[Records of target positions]
------------------------------------------------

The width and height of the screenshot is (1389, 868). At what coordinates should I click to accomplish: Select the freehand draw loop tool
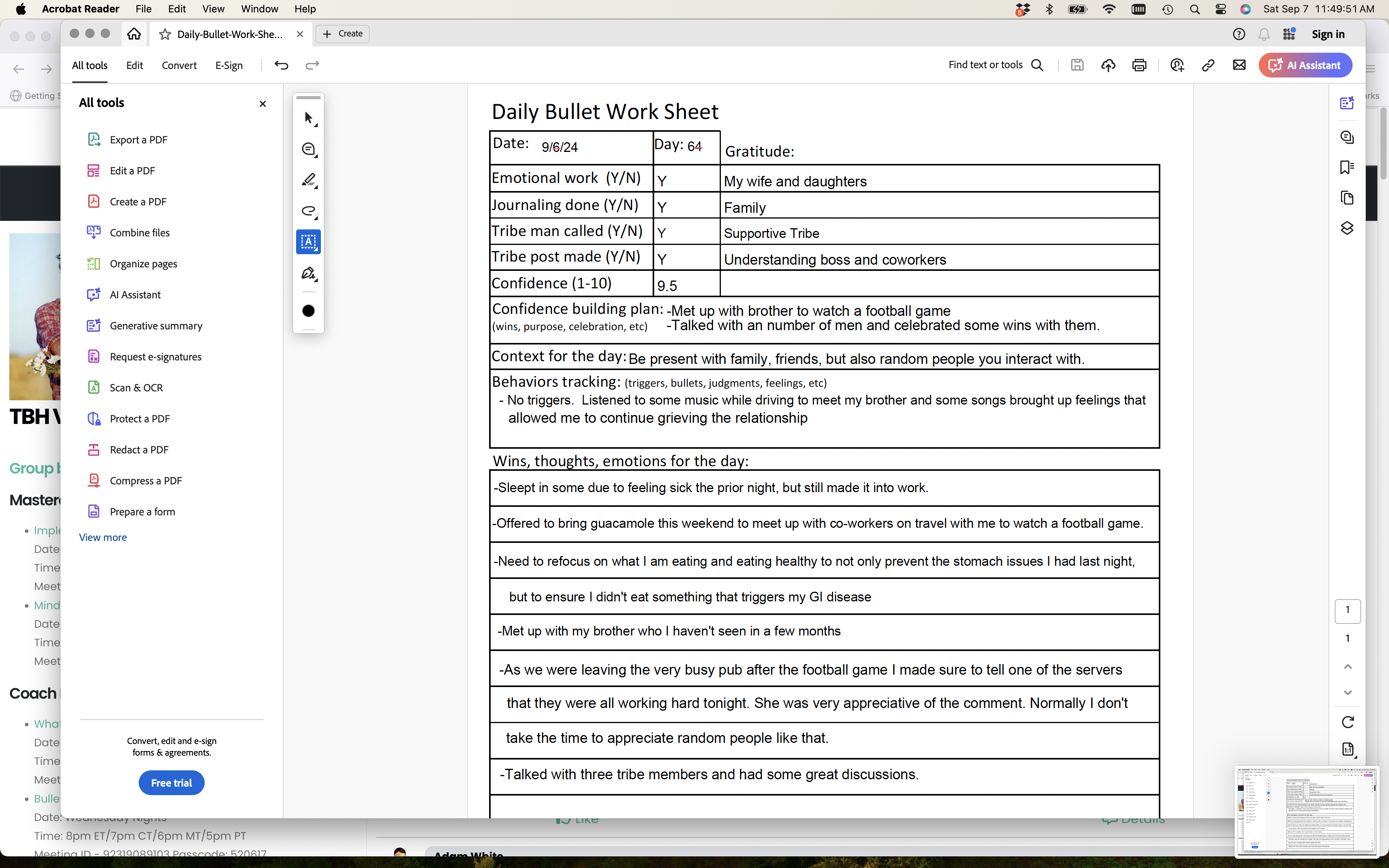click(x=309, y=211)
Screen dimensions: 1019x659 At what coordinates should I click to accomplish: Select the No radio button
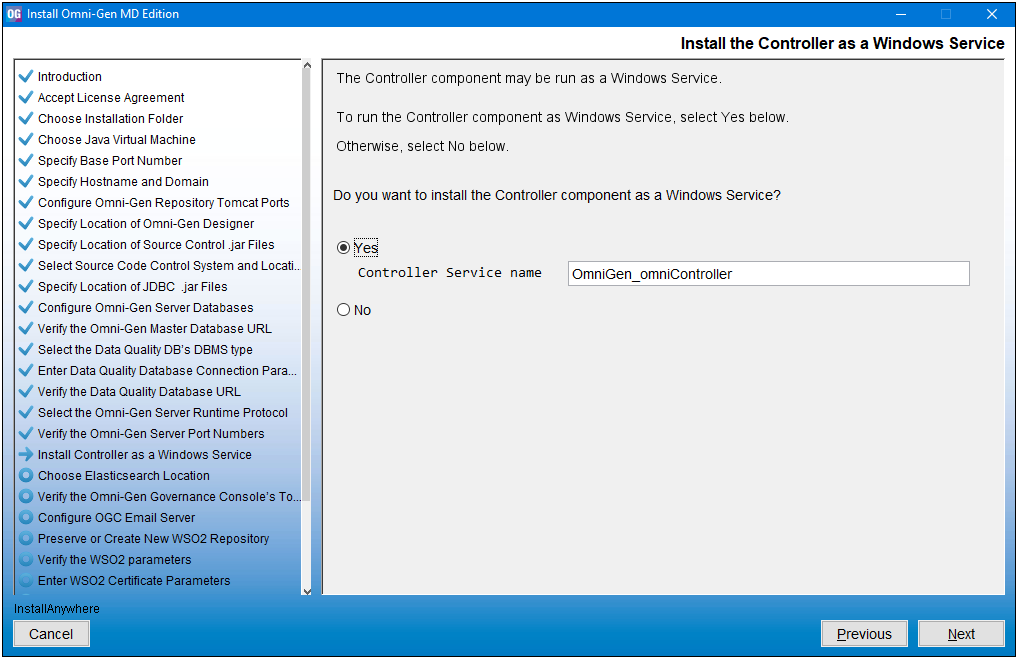click(343, 309)
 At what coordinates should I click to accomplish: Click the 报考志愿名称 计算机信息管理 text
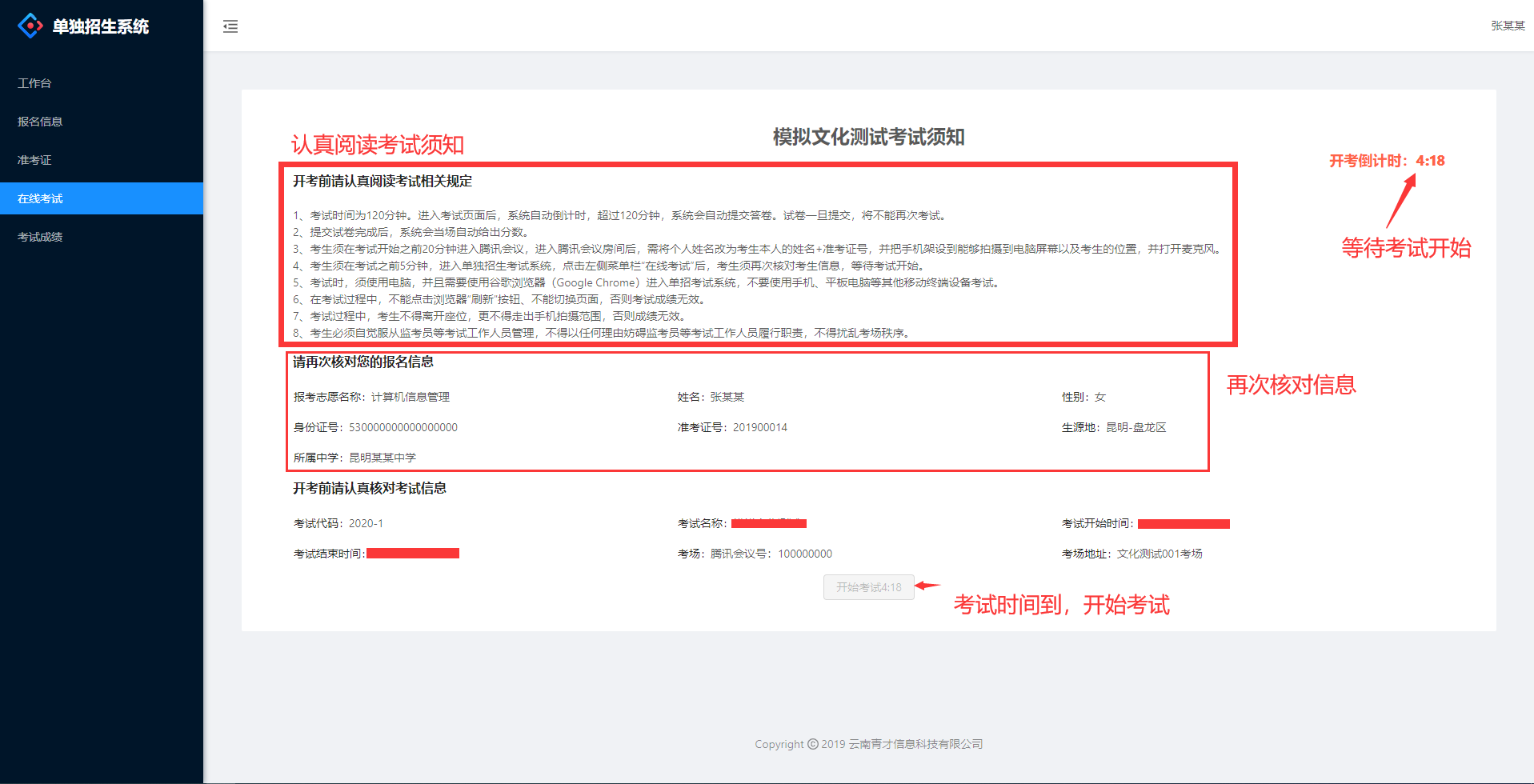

------------------------------------------------

▸ TO DO:
Turn the lines above into a JSON list of strings, one string per line, skipping blank lines. Leave the pictures out.

▸ ANSWER TO THE TASK:
[
  "The width and height of the screenshot is (1389, 868). At what coordinates should I click to accomplish: Select the freehand draw loop tool",
  "click(x=309, y=211)",
  "Screen dimensions: 1019x659 At what coordinates should I click to accomplish: Select the No radio button",
  "click(343, 309)",
  " At what coordinates should I click to accomplish: Click the 报考志愿名称 计算机信息管理 text"
]